There were plenty of other good reasons for beginning the editorial work later in the alphabet. The order of the letters in the English alphabet isn’t significant, so it doesn’t matter in what order you edit them. M was a friendly letter. That is one of its characteristic properties. Mmmmmm. Umm. Yum yum. When the letter M was originally edited, in the early twentieth century, the dictionary was on a stable course and the results made for impressive reading. It was not going to be excessively difficult—we thought fondly—for us to test our mettle on it before heading back to the choppier waters of A, B, and C. Also, it contains a nice mix of words from the Germanic and Romance streams, which form the bedrock of English today. Generally, it gave us a good variety of editorial issues without presenting us with anything problematic. Obviously we hadn’t noticed that after a few pages of text we would hit the verb make and all of the problems involved in updating a deceptively short and ancient word with viciously sharp teeth. The verb make slowed us down somewhat. It dates right back to the earliest tiers of Anglo-Saxon English: our revised entry gave it over 300 separate senses, illustrated by almost 3,000 quotations; we had found 200 ways it could be spelt over the ages in all of its tenses and persons, and our new etymology took up more than one and a half standard computer screens, rather than the previous ten lines or so.
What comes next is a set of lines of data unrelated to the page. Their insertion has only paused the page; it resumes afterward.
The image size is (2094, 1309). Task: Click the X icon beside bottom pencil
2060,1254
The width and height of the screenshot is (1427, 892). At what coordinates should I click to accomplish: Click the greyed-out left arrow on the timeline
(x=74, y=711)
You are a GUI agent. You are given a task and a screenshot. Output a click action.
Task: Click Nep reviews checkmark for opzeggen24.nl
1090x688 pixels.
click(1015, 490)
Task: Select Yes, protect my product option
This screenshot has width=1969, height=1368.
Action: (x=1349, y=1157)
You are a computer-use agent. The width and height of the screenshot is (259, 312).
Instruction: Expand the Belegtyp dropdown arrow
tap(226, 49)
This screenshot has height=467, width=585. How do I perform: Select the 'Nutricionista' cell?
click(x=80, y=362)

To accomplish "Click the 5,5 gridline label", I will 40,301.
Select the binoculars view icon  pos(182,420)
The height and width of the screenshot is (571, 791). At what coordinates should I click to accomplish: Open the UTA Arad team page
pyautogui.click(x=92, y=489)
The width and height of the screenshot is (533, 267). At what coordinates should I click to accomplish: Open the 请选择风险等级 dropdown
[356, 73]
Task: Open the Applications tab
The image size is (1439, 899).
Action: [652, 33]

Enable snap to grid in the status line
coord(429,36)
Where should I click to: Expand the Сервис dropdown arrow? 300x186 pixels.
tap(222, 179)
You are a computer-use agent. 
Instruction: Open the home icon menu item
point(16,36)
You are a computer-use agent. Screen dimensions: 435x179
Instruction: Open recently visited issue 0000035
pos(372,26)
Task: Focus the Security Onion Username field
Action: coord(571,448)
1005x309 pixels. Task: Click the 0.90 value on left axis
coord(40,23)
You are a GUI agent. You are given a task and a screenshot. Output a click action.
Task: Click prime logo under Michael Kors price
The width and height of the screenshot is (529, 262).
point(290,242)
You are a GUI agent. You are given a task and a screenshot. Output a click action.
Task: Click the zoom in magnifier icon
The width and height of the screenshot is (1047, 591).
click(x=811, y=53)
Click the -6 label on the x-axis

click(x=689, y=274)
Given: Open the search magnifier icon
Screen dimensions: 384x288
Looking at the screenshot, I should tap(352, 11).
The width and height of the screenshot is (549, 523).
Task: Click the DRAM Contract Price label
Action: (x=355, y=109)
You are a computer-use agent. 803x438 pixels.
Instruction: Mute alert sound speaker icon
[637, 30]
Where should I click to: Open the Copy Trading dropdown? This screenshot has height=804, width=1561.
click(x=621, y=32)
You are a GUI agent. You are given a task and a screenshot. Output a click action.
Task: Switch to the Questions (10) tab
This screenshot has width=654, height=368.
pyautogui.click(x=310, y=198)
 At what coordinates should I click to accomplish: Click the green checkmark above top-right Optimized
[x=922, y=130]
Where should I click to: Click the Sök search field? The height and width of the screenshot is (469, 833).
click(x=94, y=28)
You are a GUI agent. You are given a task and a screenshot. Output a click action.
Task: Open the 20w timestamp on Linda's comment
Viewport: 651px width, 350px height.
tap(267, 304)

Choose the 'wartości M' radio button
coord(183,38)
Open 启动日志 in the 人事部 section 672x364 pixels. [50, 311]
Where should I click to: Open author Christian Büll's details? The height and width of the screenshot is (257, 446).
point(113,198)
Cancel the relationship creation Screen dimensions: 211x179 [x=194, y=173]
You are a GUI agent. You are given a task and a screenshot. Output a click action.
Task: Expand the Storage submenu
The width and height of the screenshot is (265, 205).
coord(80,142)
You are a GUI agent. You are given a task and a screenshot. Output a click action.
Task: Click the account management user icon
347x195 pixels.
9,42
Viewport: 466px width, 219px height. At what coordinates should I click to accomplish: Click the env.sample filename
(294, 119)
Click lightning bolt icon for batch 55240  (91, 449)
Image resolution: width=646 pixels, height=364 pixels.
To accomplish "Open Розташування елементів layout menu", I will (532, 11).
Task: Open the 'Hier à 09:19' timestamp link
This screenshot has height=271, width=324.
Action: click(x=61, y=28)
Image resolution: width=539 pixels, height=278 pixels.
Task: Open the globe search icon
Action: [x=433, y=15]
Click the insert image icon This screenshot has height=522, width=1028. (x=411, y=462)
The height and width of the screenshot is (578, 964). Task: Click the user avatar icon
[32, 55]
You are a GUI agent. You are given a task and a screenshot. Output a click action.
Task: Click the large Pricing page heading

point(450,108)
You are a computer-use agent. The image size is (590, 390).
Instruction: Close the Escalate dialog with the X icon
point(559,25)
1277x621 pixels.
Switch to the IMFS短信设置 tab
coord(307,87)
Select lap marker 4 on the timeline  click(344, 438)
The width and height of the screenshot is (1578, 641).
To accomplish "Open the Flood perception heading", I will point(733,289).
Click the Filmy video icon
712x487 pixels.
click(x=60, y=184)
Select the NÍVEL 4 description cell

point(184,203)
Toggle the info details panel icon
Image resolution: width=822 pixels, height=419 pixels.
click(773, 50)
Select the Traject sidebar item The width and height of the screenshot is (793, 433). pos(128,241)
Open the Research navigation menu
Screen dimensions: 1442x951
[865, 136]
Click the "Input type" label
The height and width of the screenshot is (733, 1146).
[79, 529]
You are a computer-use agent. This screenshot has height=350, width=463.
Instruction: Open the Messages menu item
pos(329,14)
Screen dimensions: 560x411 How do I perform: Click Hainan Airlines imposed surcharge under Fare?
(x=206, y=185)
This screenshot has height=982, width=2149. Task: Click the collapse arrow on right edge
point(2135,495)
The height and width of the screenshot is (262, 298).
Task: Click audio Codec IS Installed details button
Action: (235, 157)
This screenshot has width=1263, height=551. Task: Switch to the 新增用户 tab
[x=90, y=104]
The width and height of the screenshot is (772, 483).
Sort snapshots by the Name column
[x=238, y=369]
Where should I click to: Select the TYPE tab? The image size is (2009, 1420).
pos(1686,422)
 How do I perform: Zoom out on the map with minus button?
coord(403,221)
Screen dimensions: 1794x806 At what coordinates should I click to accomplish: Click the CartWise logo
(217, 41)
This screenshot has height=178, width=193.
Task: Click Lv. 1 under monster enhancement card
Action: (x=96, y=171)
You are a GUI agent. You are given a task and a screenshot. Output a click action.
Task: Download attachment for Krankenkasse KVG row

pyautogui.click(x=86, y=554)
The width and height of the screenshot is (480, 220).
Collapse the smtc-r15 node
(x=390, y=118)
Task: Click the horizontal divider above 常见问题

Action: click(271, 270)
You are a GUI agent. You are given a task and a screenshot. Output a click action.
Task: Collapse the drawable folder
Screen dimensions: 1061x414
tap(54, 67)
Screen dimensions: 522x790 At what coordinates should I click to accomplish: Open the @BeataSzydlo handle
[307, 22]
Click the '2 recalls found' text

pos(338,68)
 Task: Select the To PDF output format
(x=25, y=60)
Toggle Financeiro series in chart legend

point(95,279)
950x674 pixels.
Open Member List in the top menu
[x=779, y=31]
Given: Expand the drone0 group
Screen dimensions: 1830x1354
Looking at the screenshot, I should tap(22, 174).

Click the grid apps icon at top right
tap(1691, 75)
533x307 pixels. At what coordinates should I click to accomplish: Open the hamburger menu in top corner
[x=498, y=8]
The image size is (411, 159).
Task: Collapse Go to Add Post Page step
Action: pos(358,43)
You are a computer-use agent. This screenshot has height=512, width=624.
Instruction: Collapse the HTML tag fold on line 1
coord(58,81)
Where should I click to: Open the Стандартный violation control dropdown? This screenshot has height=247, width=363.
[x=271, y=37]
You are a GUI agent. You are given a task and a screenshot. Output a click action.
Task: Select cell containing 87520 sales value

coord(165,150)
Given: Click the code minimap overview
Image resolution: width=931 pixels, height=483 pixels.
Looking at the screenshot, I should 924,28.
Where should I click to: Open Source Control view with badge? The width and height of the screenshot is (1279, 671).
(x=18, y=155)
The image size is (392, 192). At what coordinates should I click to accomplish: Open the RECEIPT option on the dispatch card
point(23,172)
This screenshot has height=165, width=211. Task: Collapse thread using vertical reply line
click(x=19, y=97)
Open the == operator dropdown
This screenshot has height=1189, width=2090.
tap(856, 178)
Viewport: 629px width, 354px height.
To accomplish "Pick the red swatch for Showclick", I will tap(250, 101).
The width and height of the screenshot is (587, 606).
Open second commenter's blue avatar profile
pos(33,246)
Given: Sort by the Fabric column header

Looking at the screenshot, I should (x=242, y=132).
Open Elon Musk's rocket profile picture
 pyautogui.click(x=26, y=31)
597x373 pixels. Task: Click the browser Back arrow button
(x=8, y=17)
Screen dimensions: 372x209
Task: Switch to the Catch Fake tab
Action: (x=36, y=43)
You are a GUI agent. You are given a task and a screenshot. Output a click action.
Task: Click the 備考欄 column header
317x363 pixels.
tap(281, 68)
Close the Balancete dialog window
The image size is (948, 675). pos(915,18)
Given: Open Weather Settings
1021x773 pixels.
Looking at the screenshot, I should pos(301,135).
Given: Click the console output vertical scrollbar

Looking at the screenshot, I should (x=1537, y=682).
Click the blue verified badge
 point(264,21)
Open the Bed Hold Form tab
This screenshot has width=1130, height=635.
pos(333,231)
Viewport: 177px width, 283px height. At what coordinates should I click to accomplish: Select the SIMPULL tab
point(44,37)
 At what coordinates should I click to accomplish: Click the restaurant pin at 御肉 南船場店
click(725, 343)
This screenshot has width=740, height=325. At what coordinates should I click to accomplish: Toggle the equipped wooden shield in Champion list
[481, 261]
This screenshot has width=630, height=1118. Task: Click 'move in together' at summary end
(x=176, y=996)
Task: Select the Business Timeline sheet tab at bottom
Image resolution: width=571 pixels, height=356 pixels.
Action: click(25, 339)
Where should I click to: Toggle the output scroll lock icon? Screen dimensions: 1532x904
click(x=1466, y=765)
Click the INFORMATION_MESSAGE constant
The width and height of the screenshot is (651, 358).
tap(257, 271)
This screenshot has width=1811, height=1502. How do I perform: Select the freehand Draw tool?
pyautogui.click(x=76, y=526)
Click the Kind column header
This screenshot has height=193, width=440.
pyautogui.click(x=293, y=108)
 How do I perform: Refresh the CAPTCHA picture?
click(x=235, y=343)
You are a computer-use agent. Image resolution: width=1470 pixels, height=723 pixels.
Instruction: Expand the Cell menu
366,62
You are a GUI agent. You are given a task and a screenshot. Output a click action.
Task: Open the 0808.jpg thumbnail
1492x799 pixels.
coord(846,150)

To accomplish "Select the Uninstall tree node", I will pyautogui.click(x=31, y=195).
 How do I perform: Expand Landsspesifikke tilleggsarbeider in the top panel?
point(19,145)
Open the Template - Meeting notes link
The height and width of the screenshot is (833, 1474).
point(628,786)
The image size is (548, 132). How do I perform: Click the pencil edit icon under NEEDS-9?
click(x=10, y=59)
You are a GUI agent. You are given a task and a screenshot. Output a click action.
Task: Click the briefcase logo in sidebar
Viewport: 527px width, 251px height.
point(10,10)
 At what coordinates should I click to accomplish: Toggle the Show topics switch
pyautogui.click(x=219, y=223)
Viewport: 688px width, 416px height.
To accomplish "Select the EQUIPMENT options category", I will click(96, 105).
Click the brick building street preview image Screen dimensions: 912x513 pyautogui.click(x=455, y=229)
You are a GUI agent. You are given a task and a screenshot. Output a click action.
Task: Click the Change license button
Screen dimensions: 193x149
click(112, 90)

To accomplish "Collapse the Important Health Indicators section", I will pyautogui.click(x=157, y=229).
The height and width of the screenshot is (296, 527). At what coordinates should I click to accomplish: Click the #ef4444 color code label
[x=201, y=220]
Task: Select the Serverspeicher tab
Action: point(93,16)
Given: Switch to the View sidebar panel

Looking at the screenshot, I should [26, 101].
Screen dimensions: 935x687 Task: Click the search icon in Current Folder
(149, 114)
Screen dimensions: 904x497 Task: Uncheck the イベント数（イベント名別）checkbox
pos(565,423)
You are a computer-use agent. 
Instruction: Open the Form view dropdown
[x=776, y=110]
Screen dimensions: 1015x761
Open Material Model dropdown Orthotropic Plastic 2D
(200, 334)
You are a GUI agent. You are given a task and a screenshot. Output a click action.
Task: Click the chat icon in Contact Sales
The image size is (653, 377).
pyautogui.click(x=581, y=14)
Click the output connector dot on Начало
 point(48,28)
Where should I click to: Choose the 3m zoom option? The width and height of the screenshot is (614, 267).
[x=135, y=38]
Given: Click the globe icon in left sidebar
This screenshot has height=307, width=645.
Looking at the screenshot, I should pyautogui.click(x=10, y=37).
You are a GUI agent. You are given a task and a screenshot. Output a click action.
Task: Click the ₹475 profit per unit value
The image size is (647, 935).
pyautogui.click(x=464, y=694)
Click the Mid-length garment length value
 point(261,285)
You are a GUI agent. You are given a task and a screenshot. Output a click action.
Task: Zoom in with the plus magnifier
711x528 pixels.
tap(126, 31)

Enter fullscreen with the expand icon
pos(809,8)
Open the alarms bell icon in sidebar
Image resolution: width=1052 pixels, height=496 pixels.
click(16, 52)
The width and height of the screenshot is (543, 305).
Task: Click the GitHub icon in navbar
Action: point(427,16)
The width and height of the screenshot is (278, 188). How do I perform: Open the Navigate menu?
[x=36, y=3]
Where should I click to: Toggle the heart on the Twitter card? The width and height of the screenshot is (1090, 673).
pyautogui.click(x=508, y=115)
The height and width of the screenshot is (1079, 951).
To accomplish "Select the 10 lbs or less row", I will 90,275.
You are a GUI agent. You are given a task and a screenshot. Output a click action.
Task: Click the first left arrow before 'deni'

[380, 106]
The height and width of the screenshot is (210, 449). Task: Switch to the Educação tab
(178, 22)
Still, it provided a stern but beneficial test for us as we applied our new editorial policies.
We had also decided that although we would start at M, we would only proceed alphabetically until the end of the letter R, before turning tail and closing the gap between A and L, and then heading off into the sunset from S to Z. The reasons for this modus operandi were esoteric, and involved the unlikely named Dictionary of the Older Scottish Tongue (DOST). This is a thoroughgoing, card-carrying dictionary of early Scots from the twelfth to the seventeenth centuries, initiated by that former OED editor, Sir William Craigie, in the 1920s. A sample of entries includes words like schalange, “a variant of challenge”; schald, “a sand-bank or shallow”; and schalk, “a man, a fellow”—two of which are also in the OED, and the other one probably should be. After years of slow progress, work on it had reached the letter R, and because of the significance of this dictionary to the OED’s etymologies and documentation for early Scots vocabulary, we didn’t want to edit on ahead of it. (In the end, the DOST editors put on a major spurt and had their material ready for us to look at just when we needed it.)